• [RECORDS FOR THIS TASK]:
[Start of Attachment]

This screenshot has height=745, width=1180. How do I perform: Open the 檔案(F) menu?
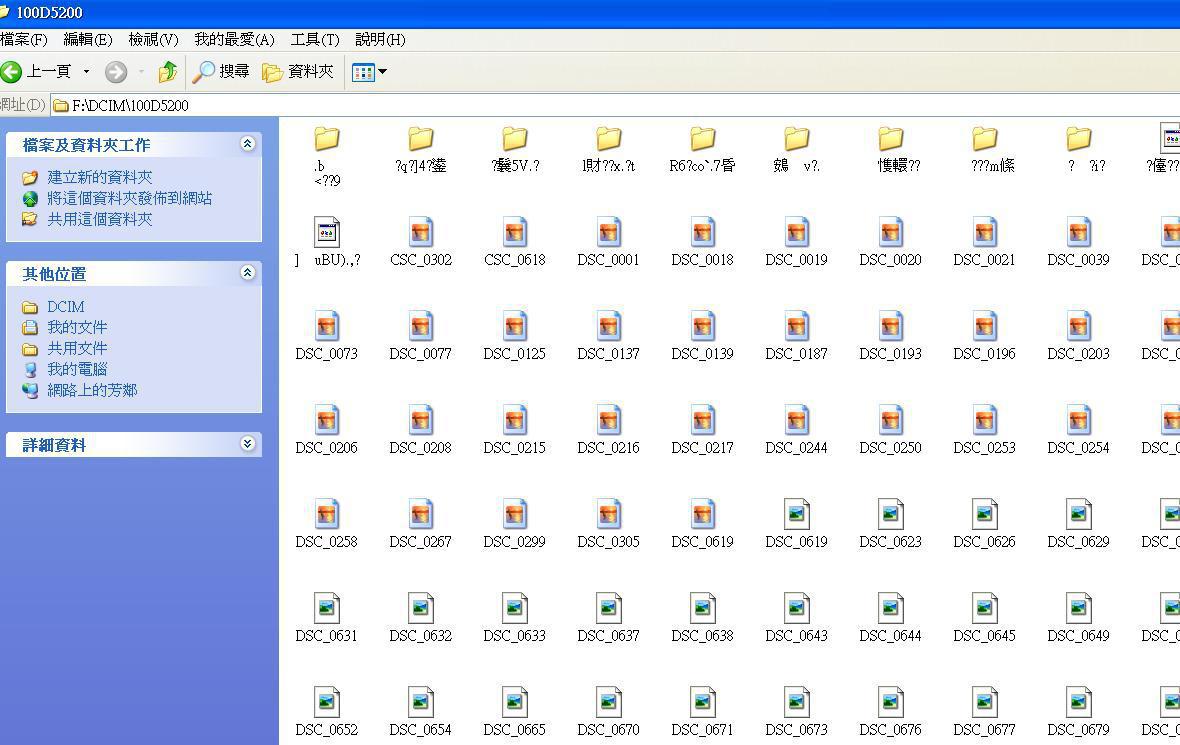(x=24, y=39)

[End of Attachment]
[Start of Attachment]

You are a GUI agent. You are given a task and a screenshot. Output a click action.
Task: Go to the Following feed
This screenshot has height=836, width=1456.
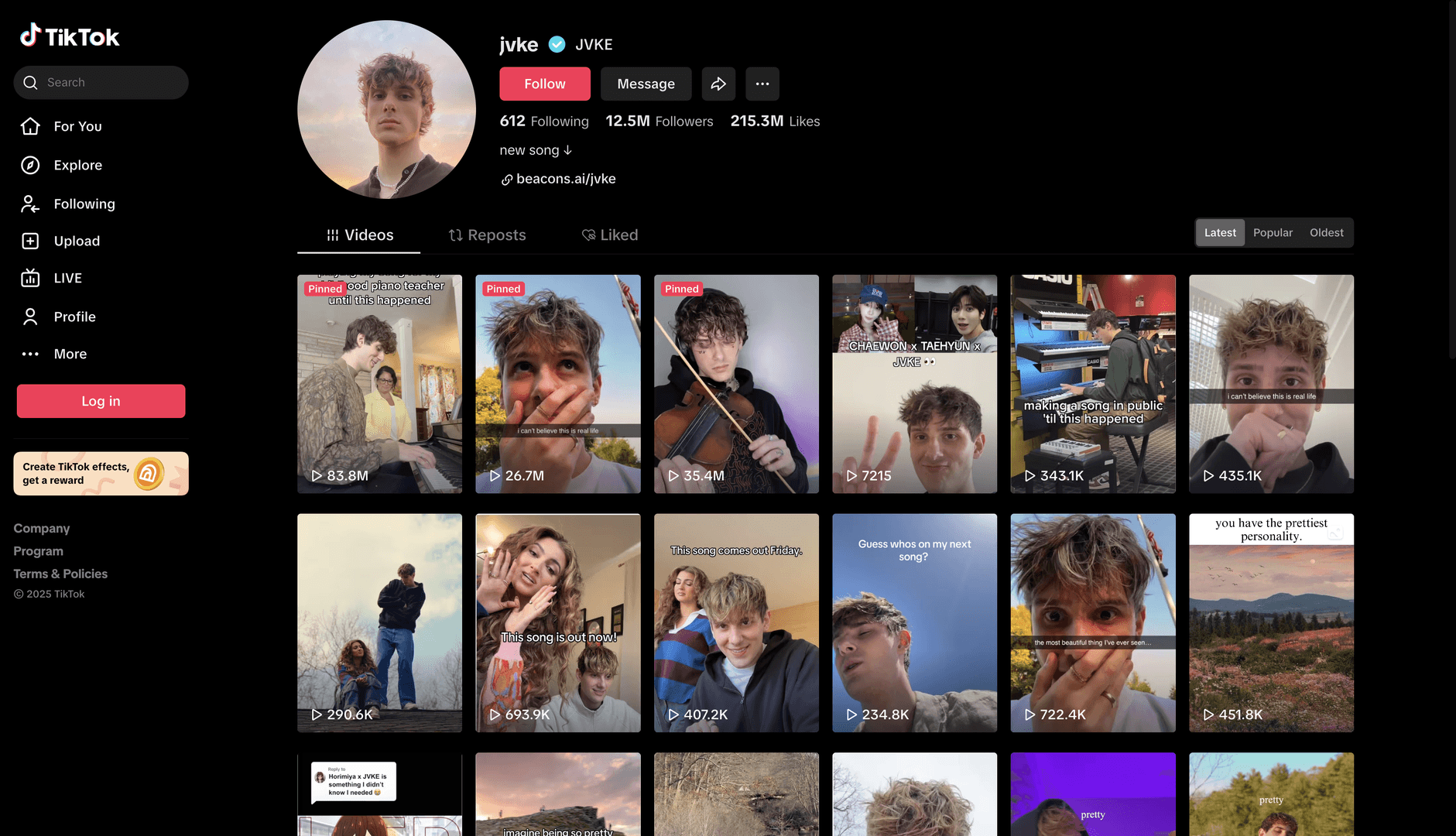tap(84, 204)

[End of Attachment]
[Start of Attachment]

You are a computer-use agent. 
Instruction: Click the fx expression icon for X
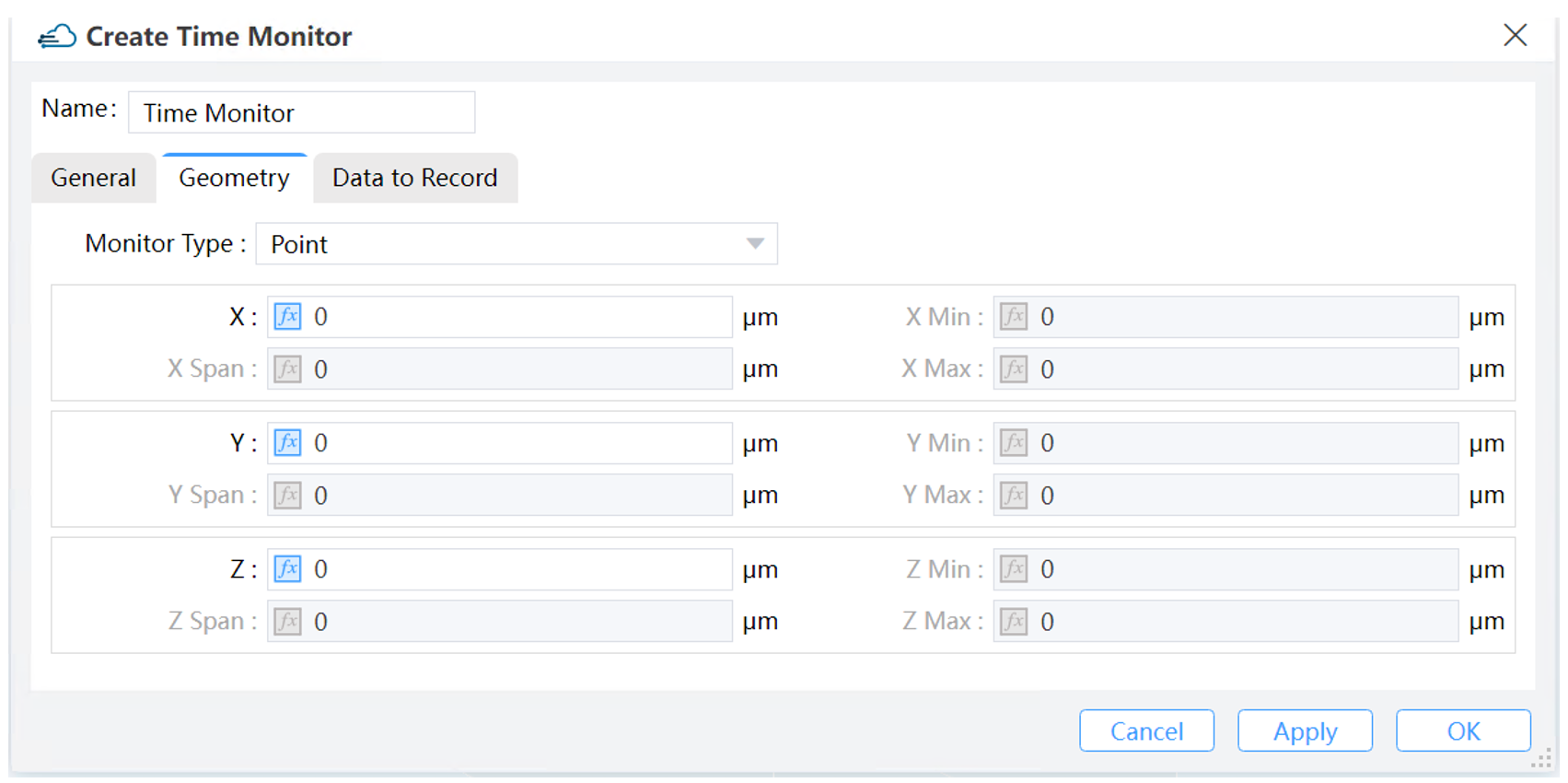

[End of Attachment]

• [HOW TO COMPLETE THIS TASK]:
Each line above that contains the word "agent" must be copied.

• [RESPONSE AREA]:
You are a GUI agent. You are given a task and a screenshot. Output a click action.
You are a computer-use agent. 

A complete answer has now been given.